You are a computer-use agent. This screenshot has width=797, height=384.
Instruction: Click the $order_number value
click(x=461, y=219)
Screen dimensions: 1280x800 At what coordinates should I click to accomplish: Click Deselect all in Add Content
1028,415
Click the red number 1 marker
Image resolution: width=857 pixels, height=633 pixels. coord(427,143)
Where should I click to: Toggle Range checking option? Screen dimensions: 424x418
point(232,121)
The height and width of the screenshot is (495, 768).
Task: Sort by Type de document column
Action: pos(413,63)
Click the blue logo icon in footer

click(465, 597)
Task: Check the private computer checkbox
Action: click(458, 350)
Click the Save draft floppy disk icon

.....

| What the task requires |
Each entry is to be given again, exactly as it stands.

| Exercise response |
You are a computer-use agent. This screenshot has width=797, height=384.
Instruction: Click the $order_number value
click(x=461, y=219)
Screen dimensions: 1280x800 At what coordinates should I click to accomplish: Click Deselect all in Add Content
1028,415
Click the red number 1 marker
Image resolution: width=857 pixels, height=633 pixels. coord(427,143)
Where should I click to: Toggle Range checking option? Screen dimensions: 424x418
point(232,121)
The height and width of the screenshot is (495, 768).
Task: Sort by Type de document column
Action: pos(413,63)
Click the blue logo icon in footer

click(465, 597)
Task: Check the private computer checkbox
Action: click(458, 350)
Click the Save draft floppy disk icon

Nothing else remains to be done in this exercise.